From the first line to the last, print the records exactly.
· · · ·
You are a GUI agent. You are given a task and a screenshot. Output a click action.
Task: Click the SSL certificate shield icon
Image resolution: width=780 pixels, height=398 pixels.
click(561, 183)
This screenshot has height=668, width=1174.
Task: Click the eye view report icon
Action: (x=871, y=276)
· · · ·
— Output for this task —
You are a GUI agent. You are given a task and a screenshot. Output a click action.
Task: Click the SSL certificate shield icon
Image resolution: width=780 pixels, height=398 pixels.
click(561, 183)
This screenshot has height=668, width=1174.
Task: Click the eye view report icon
Action: (x=871, y=276)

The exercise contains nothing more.